Collected data:
━━━━━━

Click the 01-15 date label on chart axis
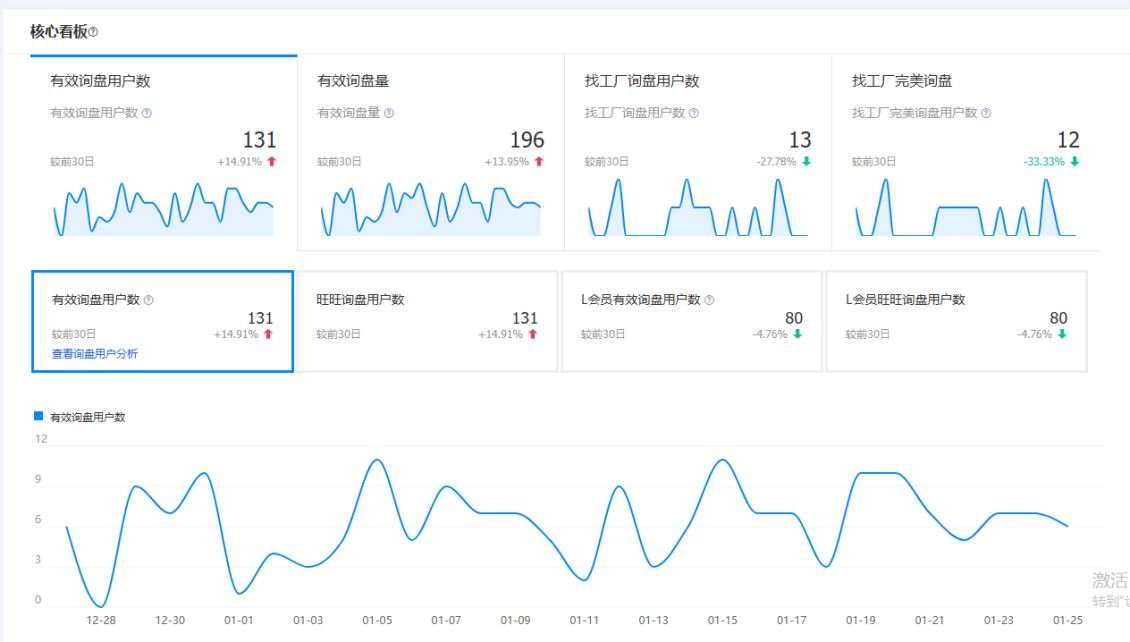This screenshot has width=1130, height=642. [x=722, y=621]
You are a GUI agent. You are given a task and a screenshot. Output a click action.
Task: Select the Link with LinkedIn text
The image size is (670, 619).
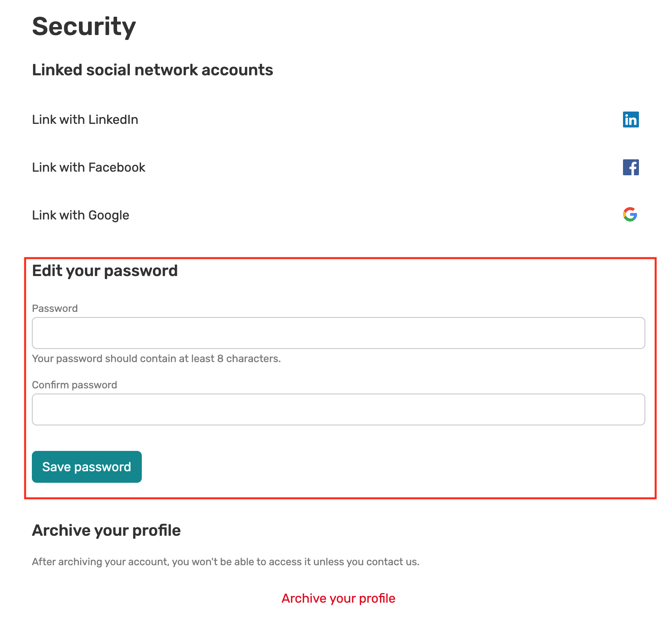pos(85,120)
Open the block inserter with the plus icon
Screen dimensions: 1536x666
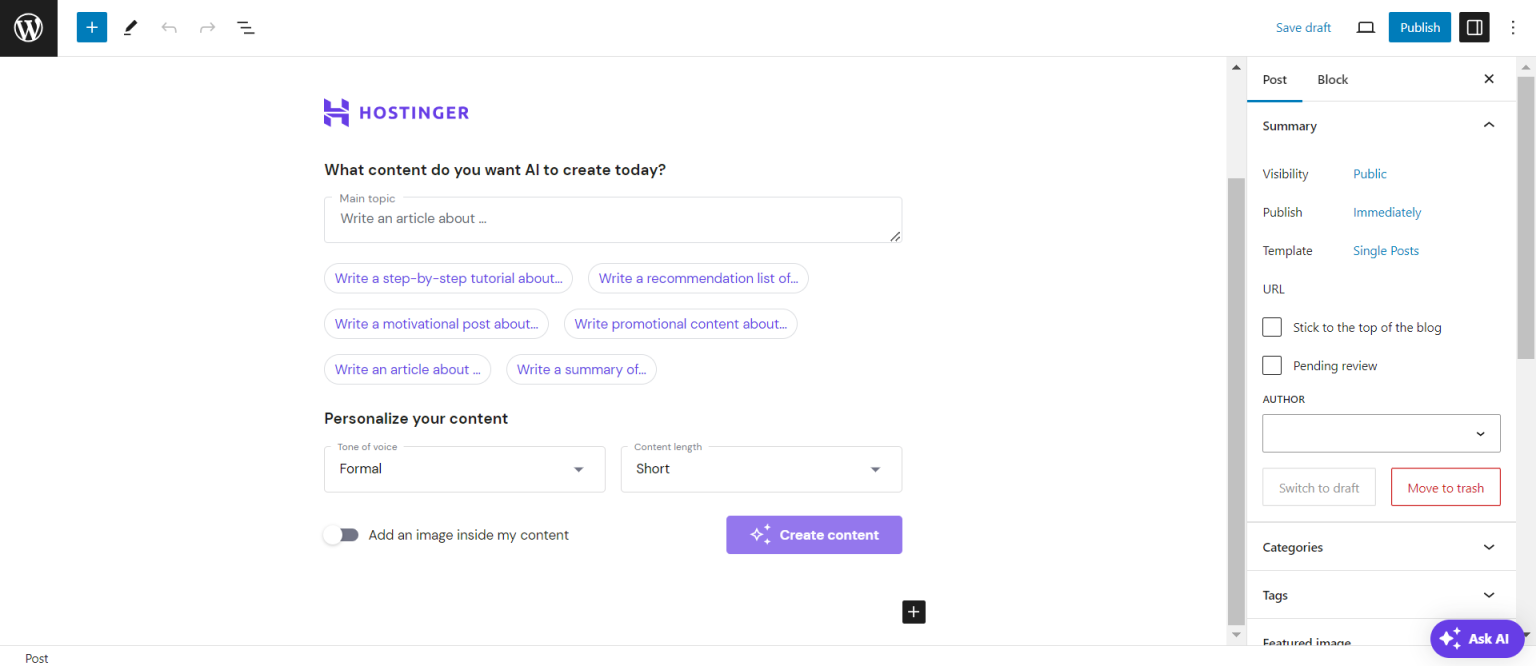[x=91, y=27]
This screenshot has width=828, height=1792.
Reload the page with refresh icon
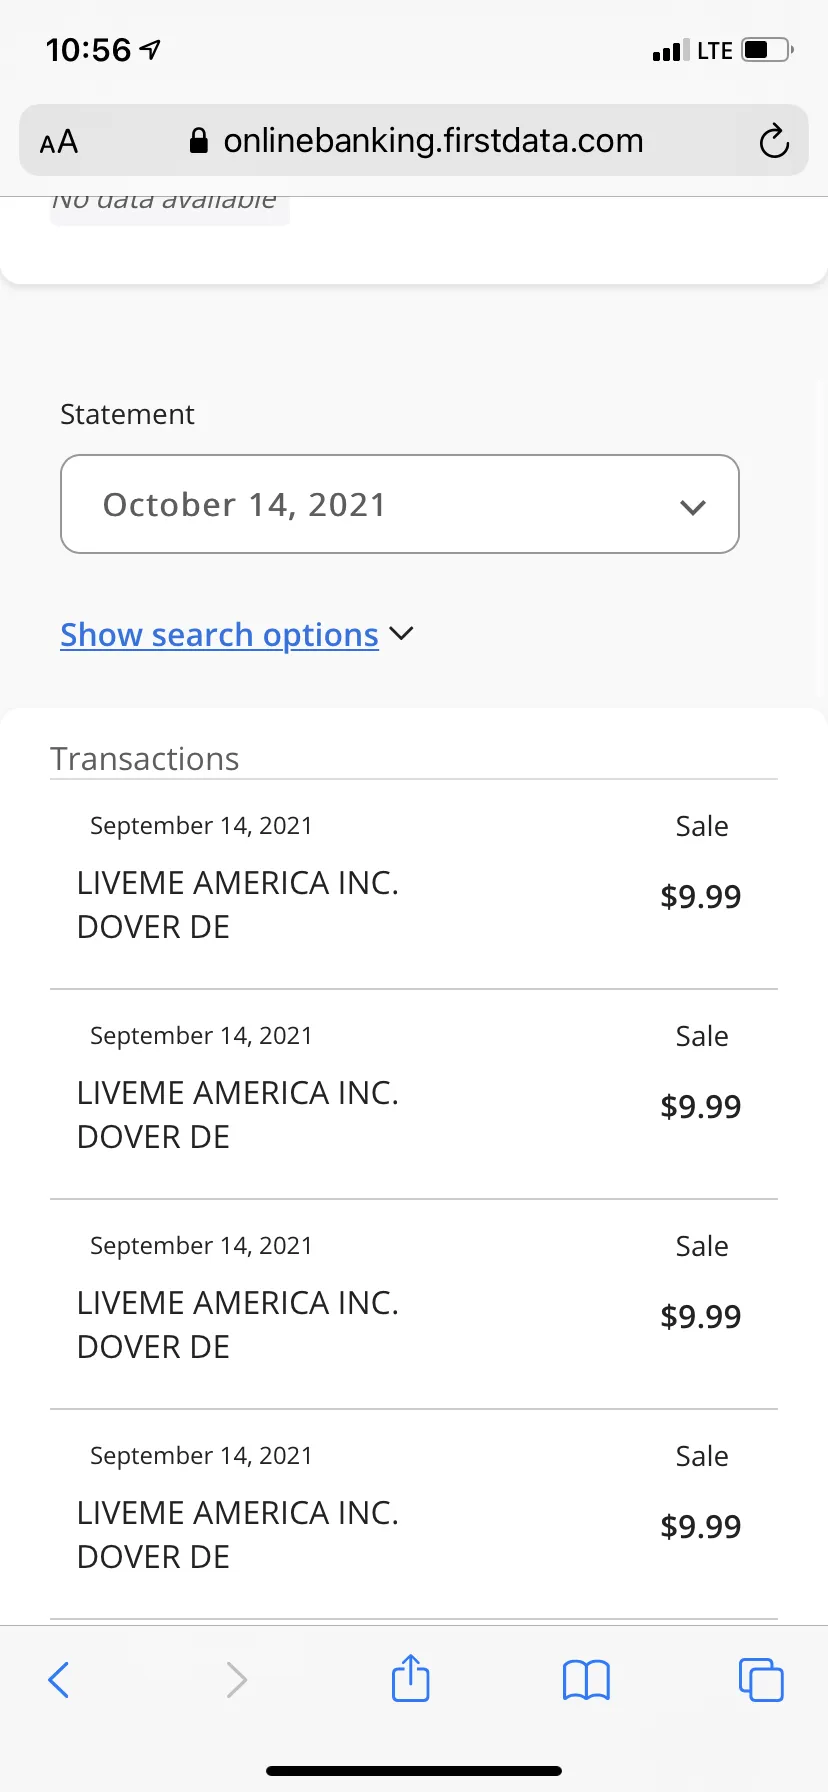tap(774, 141)
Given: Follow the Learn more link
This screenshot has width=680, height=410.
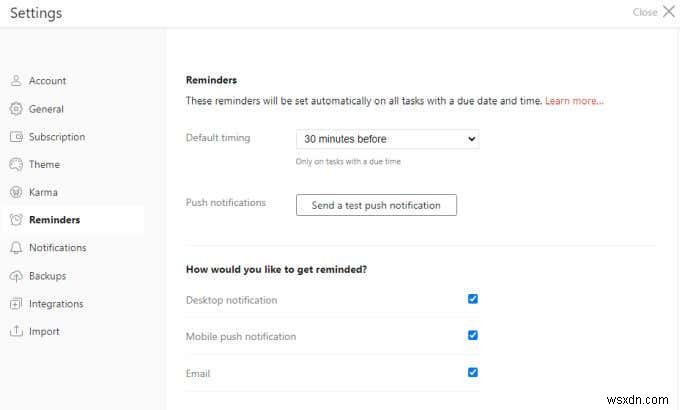Looking at the screenshot, I should point(574,101).
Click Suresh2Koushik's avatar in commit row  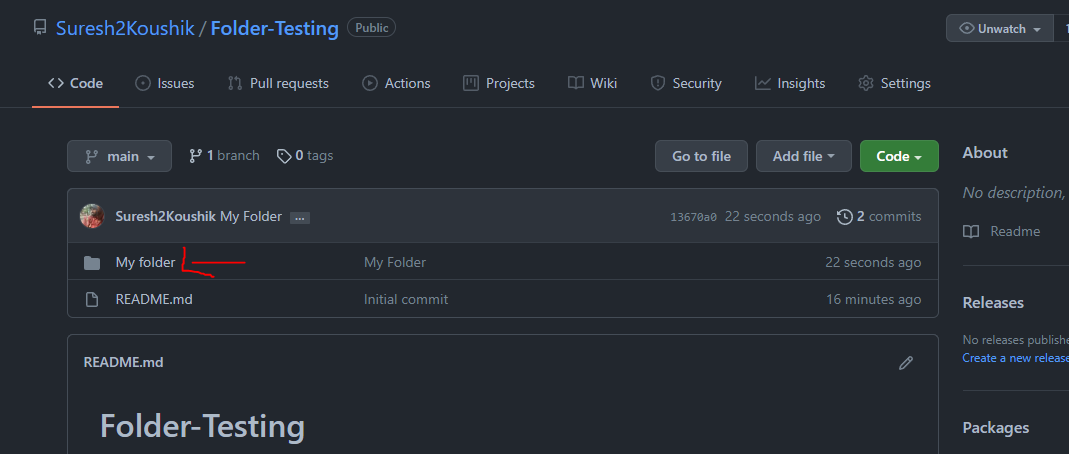92,216
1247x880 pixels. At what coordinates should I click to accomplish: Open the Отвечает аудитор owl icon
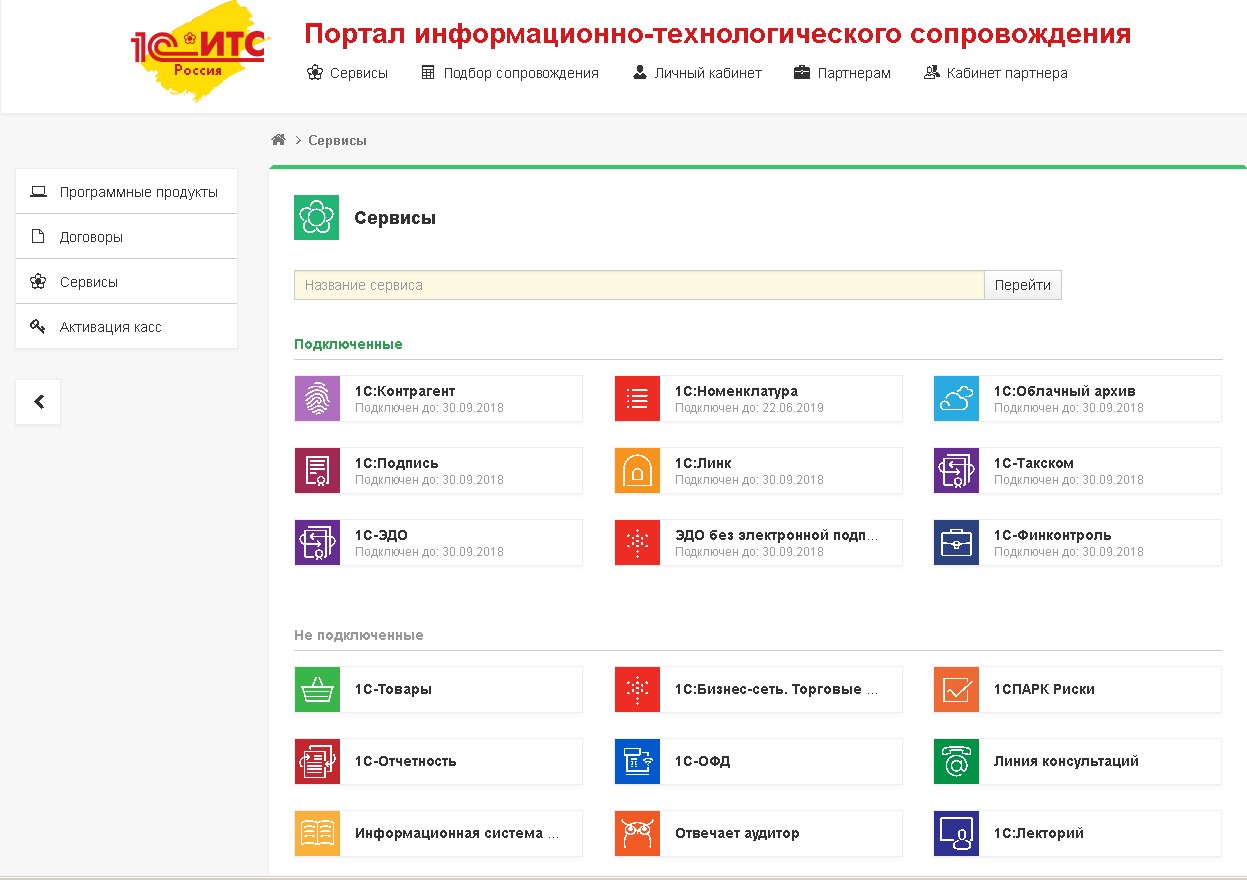[637, 833]
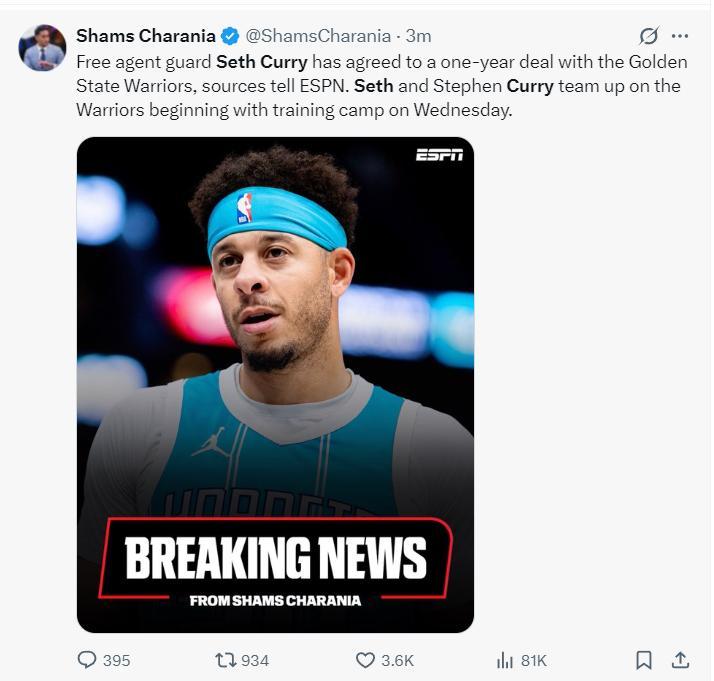Click the 3m post timestamp
Screen dimensions: 714x681
pos(418,37)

━━━━━━

Action item:
Begin with the line that has "1247x880 pixels. At" and continue to the last line of the entries, printing each line exactly and nothing else; include both ends and skip the pictures.

Result below:
1247x880 pixels. At what coordinates should I click to accomplish: Open the Отвечает аудитор owl icon
[637, 833]
Click the 3m post timestamp
Screen dimensions: 714x681
pos(418,37)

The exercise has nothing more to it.